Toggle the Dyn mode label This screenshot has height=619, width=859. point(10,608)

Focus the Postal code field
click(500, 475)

---

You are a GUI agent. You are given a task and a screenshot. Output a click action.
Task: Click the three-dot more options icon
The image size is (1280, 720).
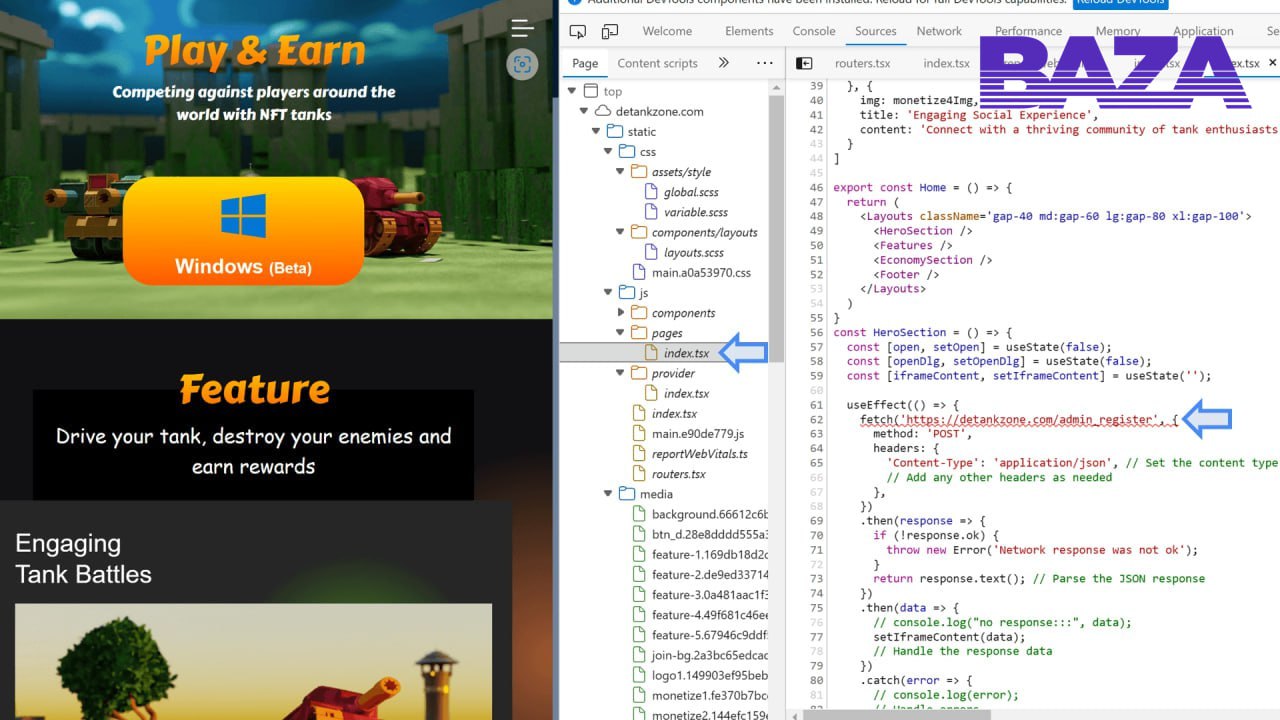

▶ EXERCISE BRIEF: Using the records above, report how many lines include "screenshot", with no words around the number.

▶ EXERCISE SOLUTION: 2